EXERCISE: Reproduce the part of the listing below that begins with the line containing "The width and" and runs through the line containing "click(x=576, y=174)", both lines included. Leave the pictures out of your copy.
#### EXERCISE DATA ####
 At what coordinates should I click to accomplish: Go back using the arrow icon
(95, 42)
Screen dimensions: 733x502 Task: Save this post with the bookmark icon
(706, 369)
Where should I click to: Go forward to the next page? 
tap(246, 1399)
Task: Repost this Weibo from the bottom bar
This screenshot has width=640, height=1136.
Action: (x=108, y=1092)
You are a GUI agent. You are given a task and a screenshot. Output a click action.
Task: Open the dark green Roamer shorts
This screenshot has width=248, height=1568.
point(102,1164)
####
#### EXERCISE DATA ####
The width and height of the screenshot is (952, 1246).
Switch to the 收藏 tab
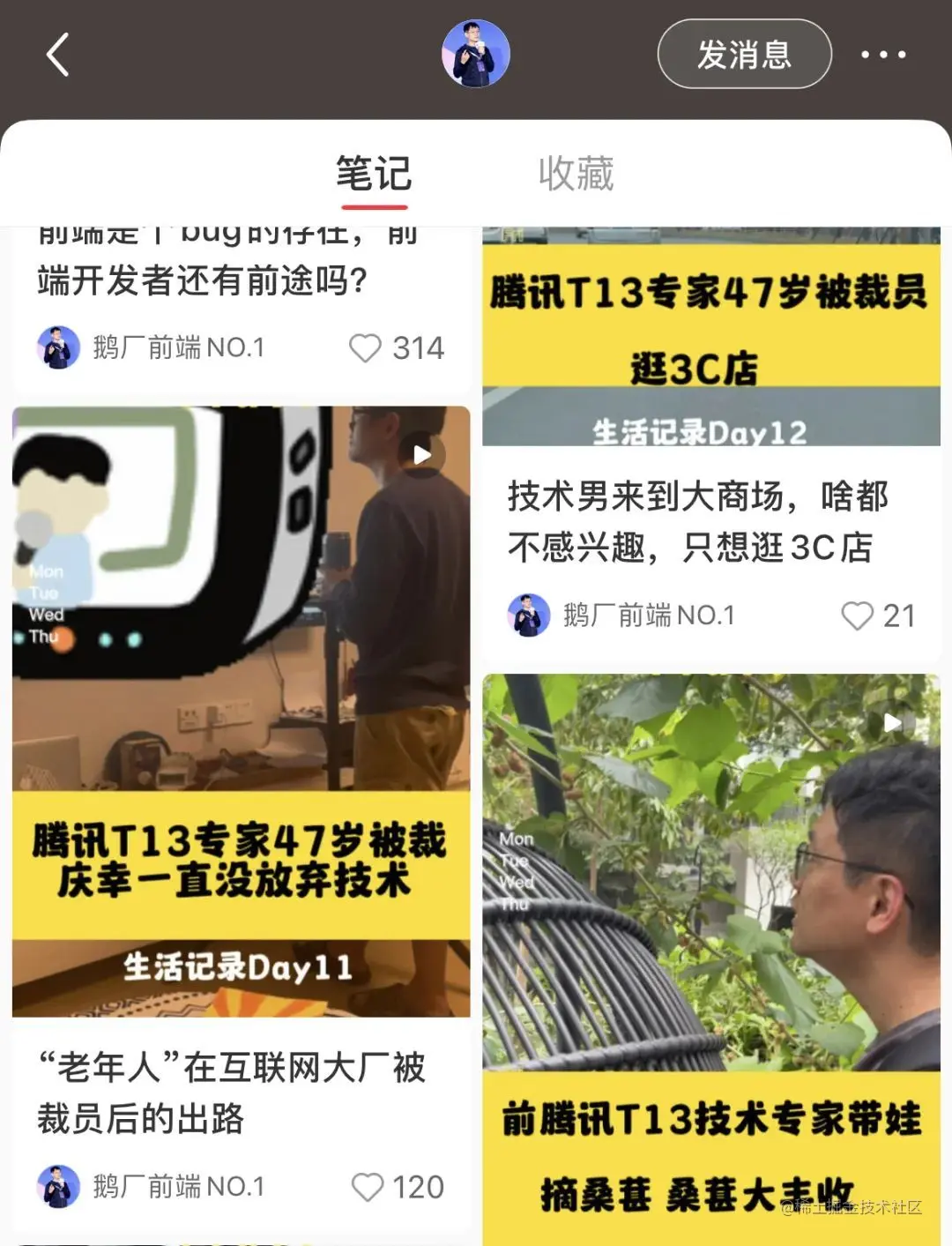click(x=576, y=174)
####
#### EXERCISE DATA ####
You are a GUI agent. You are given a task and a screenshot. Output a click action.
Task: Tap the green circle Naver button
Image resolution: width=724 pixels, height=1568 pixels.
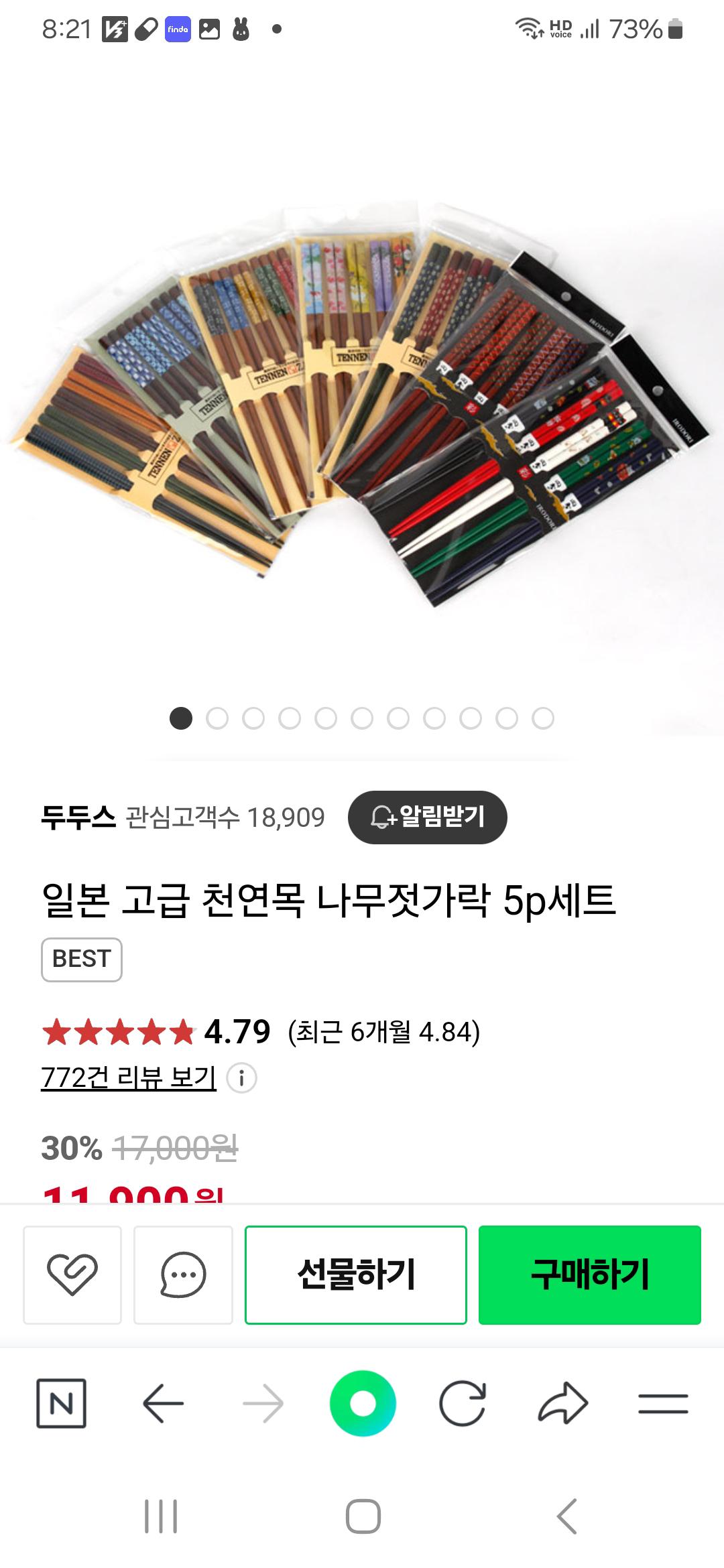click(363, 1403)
####
WORKED ANSWER:
The width and height of the screenshot is (952, 1246).
Switch to the 收藏 tab
click(x=576, y=174)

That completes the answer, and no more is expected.